Vasily Viktorovich Biskupsky (Василий Викторович Бискупский; Василь Вікторович Біскупський; 27 June 1878 - 17 June 1945) was a general in the Russian and Ukrainian armies who, while in exile in Germany, helped finance Adolf Hitler's rise to power.

Biskupsky's father was the vice-governor of Tomsk. Vasily was forced to leave the Russian Imperial Army after his secret marriage to operetta singer Anastasia Vyaltseva had been made public. He bought lands in the Russian Far East and Sakhalin Island and started drilling for oil.
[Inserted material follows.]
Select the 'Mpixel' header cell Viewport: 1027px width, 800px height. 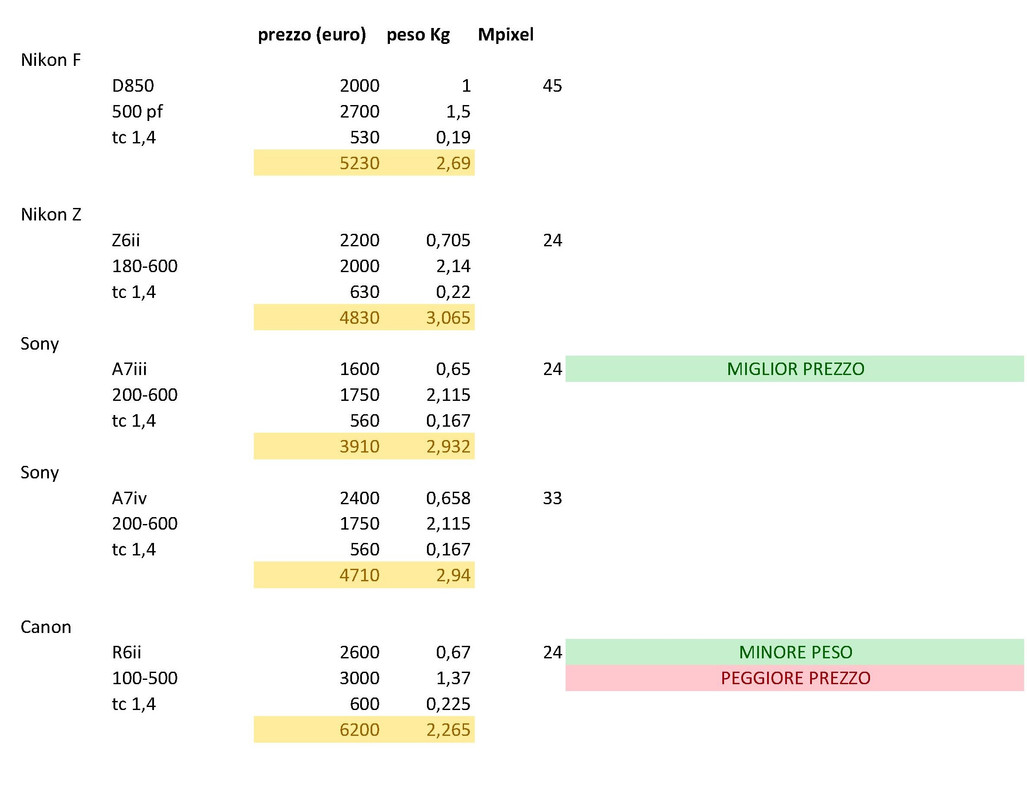pos(506,35)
After World War I had broken out, Biskupsky returned to the army and was promoted to major general in June 1916.

After the Russian Revolution, Pavlo Skoropadskyi put Biskupsky in charge of the military forces of the Central Council of Ukraine. In 1918, he surrendered Odessa to Nykyfor Hryhoriv's forces. He also was a leading member of the short-lived West Russian Volunteer Army before emigrating to Germany in 1919.
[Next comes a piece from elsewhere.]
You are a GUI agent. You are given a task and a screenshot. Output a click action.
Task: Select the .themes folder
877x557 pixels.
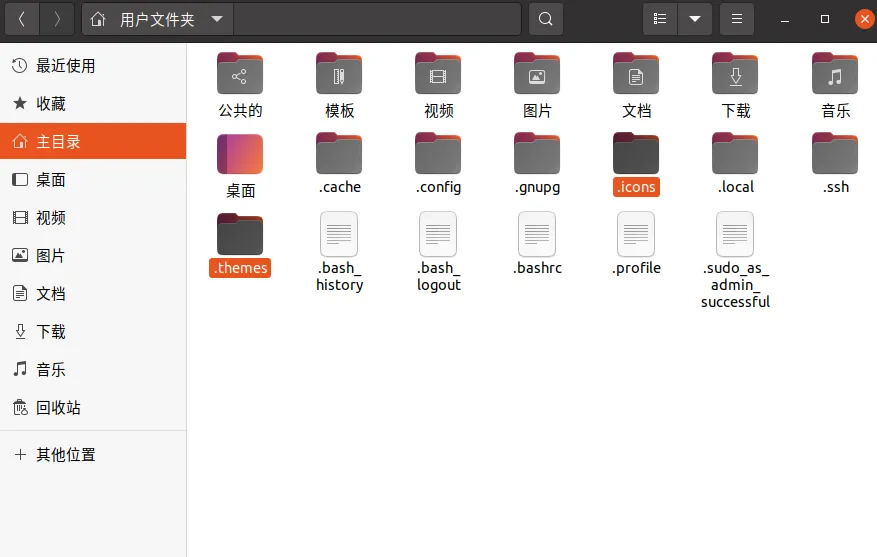pyautogui.click(x=240, y=236)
After selling his Sakhalin property to the Japanese government, Biskupsky became a rich man. He was one of the first Russians to give unqualified support to Hitler (whom he claimed to have concealed in his own apartment after the failed Beer Hall Putsch). Biskupsky was also involved in the Kapp Putsch. In 1921, he placed a contract for the assassination of Alexander Kerensky, blaming him for undermining the Russian Empire. However, he was unable to bring about his assassination.

In 1922, Biskupsky's associates Taboritsky and Shabelsky-Bork attempted to kill Paul Miliukov, a major liberal leader. Although the assassins missed their target, they accidentally shot and killed Vladimir Dmitrievich Nabokov, the writer's father.

Some historians believe that Biskupsky helped channel Romanov money to the Nazi Party. Indeed, he was deeply involved in ultra-right émigré politics and made numerous attempts to capitalize on his earlier experience in the Aufbau (Economic-Political Society for Aid to the East) - an office which he had founded, in which the future top Nazi functionaries Alfred Rosenberg and Arno Schickedanz would serve for a time. In 1936, Hitler put him in charge of the Russische Vertrauensstelle, a government body dealing with the Russian émigré community. By the end of World War II, he had grown disillusioned with Hitler. He was sacked and briefly imprisoned by the NSDAP.